The Other Man (Rose Gold Book 1)
Page 7
She was lying.
Even if years of interrogating criminals hadn’t taught me to sniff out lies like a bloodhound, I’d still have known it in a second. Even if the words hadn’t tumbled out of her mouth just a little too quickly or her back hadn’t straightened too much. It was something innate, something deep inside me on a cellular level that could sense the fact that Nina wasn’t telling the truth.
I knew this woman instinctually.
Just like, I suspected, she probably knew me.
“I suppose you want to know why I was at Envy that night,” Nina said as we started walking again. Something. Finally.
I shrugged. “Only if you want to share.” Tell me every fuckin’ detail.
Nina opened her mouth a few times. She did that when she was thinking, like the wheels churning in her head controlled her jaw too. It was cute. Another sign I was cracking that carefully wrought facade of hers.
Up through the trees, lights flashed from the cars making their way across the park. I slowed my steps a bit more. She didn’t seem to notice.
“Well, you know about what happened to Jane and Eric…” Nina gave a wistful smile. “I was trying to stay vague that night, but now I see I could have just told you everything.”
I nodded. Now that I thought about it, January’s events started to line up and make sense.
“We met, what, a couple of days after New Year’s?” I asked. “Eric was in jail…”
Nina nodded. “Yes. I was at the party where he was arrested.”

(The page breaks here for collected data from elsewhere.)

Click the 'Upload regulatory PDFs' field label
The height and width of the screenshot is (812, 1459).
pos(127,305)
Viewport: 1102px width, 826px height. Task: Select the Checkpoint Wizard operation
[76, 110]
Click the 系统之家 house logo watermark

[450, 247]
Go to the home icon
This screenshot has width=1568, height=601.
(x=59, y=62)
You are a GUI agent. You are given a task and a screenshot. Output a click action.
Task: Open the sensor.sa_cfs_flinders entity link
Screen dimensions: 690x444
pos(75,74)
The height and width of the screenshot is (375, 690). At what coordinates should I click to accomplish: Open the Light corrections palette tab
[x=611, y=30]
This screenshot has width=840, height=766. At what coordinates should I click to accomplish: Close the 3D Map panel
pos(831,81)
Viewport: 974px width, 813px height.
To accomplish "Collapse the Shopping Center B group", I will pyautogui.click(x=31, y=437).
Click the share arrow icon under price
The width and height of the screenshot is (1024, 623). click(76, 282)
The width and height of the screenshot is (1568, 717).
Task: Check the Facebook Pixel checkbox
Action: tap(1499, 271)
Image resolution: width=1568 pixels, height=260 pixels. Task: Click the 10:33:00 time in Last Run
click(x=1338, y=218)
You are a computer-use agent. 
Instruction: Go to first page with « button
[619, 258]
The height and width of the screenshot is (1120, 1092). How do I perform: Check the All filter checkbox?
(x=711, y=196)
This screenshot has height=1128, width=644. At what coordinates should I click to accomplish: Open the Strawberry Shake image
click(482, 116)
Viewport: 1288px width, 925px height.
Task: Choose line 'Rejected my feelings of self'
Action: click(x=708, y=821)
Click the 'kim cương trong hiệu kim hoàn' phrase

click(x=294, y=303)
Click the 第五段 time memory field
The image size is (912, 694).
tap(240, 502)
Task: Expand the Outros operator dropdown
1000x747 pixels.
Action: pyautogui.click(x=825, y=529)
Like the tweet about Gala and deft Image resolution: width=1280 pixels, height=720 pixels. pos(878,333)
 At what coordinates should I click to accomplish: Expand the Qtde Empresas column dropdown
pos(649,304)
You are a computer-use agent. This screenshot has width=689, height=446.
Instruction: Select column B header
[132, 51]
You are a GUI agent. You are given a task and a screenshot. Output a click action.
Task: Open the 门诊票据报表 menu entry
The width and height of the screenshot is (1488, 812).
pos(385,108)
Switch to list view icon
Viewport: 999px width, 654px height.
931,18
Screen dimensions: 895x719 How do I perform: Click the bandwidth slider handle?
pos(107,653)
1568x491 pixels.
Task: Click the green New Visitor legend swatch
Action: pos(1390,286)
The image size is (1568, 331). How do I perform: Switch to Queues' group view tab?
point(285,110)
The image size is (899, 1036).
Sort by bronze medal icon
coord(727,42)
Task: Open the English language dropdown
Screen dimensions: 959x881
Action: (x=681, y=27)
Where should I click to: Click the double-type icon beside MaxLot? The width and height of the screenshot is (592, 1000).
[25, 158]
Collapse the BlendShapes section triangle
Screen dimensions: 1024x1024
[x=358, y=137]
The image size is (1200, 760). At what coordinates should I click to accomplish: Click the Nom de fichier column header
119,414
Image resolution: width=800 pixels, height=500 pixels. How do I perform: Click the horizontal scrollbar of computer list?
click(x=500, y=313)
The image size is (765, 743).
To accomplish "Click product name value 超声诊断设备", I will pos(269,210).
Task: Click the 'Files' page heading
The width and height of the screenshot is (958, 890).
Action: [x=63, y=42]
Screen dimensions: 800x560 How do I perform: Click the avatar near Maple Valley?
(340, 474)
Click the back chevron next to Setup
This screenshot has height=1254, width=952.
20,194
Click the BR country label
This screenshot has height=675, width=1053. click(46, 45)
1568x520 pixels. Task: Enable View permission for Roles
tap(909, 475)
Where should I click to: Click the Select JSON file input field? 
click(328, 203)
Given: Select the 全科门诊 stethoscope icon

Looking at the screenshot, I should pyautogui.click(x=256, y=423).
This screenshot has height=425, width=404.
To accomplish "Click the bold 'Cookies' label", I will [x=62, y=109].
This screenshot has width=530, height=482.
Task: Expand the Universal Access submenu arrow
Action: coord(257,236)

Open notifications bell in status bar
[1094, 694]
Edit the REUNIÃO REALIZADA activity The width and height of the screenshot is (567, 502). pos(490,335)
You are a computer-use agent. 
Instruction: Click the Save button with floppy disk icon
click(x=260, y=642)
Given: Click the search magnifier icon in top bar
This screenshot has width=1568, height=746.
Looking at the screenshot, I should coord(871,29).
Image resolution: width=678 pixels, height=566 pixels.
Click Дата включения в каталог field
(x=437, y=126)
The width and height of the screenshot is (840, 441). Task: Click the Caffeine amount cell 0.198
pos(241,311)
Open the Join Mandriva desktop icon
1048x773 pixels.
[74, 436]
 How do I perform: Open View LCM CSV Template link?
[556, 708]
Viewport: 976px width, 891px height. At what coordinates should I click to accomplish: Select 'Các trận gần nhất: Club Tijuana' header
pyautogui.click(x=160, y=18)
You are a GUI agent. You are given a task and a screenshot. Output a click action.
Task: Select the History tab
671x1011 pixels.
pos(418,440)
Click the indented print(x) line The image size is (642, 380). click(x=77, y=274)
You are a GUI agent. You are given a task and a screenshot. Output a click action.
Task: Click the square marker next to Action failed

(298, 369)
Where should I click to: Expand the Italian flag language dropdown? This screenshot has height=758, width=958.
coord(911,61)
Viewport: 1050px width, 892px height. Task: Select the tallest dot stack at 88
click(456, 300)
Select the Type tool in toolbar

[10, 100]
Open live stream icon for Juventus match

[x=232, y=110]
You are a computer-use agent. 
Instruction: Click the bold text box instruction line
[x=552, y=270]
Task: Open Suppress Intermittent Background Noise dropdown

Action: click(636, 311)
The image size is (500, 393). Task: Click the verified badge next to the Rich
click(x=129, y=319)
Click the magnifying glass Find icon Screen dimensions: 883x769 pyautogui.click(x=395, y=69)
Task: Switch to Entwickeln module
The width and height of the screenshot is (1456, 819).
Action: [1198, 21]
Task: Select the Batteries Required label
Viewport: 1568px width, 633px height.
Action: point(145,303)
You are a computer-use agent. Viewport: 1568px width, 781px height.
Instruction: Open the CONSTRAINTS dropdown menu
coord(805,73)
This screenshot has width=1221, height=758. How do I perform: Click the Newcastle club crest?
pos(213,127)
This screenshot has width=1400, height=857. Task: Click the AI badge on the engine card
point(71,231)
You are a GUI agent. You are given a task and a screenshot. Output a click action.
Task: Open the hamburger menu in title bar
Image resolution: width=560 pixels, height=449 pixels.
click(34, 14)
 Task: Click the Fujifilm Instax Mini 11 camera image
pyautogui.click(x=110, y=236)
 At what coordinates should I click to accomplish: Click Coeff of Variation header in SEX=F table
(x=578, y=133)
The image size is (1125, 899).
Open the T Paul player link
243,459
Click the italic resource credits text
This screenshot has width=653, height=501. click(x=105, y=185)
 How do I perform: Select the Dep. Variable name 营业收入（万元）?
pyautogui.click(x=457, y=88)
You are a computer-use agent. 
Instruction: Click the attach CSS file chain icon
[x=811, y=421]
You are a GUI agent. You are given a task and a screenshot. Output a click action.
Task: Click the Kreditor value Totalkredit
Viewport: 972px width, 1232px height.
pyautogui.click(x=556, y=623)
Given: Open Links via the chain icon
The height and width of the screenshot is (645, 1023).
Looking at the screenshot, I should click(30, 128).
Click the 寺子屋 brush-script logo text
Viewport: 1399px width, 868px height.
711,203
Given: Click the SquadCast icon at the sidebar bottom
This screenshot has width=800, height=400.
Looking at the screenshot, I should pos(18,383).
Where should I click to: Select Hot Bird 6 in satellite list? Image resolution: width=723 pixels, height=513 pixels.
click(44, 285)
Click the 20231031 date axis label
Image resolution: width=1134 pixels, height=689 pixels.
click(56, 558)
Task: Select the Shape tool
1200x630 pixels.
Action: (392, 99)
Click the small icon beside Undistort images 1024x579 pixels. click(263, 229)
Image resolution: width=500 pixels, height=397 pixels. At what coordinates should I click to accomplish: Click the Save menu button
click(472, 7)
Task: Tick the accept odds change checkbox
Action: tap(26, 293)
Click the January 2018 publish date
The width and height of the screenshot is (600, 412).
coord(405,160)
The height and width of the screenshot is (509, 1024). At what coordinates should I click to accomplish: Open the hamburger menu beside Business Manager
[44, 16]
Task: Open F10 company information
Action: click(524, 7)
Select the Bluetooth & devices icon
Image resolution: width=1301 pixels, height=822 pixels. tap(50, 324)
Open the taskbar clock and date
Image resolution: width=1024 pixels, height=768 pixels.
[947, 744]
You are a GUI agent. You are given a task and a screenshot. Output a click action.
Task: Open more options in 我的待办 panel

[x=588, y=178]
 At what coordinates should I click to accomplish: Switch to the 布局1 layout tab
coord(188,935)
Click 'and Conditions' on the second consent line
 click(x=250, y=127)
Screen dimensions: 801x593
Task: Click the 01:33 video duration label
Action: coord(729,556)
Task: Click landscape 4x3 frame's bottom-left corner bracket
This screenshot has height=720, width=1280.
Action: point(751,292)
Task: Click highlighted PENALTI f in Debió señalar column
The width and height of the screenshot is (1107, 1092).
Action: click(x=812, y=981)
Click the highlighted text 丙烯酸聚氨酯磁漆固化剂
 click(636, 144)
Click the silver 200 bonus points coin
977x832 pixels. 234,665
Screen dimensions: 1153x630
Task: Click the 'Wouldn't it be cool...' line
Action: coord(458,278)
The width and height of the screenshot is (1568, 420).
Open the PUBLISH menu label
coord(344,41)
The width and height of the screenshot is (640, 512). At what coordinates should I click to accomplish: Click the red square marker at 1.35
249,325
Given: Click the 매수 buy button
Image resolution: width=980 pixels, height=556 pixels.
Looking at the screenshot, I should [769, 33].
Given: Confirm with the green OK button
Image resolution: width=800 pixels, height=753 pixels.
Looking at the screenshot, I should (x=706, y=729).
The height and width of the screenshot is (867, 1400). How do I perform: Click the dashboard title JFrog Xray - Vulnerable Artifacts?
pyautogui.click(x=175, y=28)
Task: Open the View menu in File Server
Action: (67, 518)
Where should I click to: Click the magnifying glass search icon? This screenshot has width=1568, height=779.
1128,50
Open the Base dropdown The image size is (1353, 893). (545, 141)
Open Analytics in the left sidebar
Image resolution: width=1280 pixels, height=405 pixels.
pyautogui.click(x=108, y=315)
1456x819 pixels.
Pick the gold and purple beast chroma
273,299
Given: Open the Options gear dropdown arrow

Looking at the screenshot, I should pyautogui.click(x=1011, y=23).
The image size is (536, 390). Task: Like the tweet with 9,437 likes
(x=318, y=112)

“You were damn upset, I remember that. Even then, I could tell it was about more than just your friend messing up their wedding, but I didn’t know…I didn’t want to press…”
Now I was the one holding back. Because to be honest, if I had known then what I knew now, I would have been forced to walk away or risk compromising my entire career. I don’t think it’s a choice I could have made. God help me, I’d have sold more than my soul for that night with Nina. Even if it was the only night I was ever going to get.
Something else was bothering me, though. Something else was missing. Not from that night, but from the morning. Before she left…
“Oh, Matthew,” she said softly. “What am I going to do?”
“Why don’t you tell me what happened? You never know. Maybe I can help.”
She watched me for a moment. “It’s my cousin’s wife. The one I told you about. She’s—well, she's done something very unwise. And he’s not available to deal with it, so I have to.”
“The next morning.” I looked up to the skyline with sudden awareness. “That was when Jane left for Korea, wasn’t it? That’s why you left in such a hurry.”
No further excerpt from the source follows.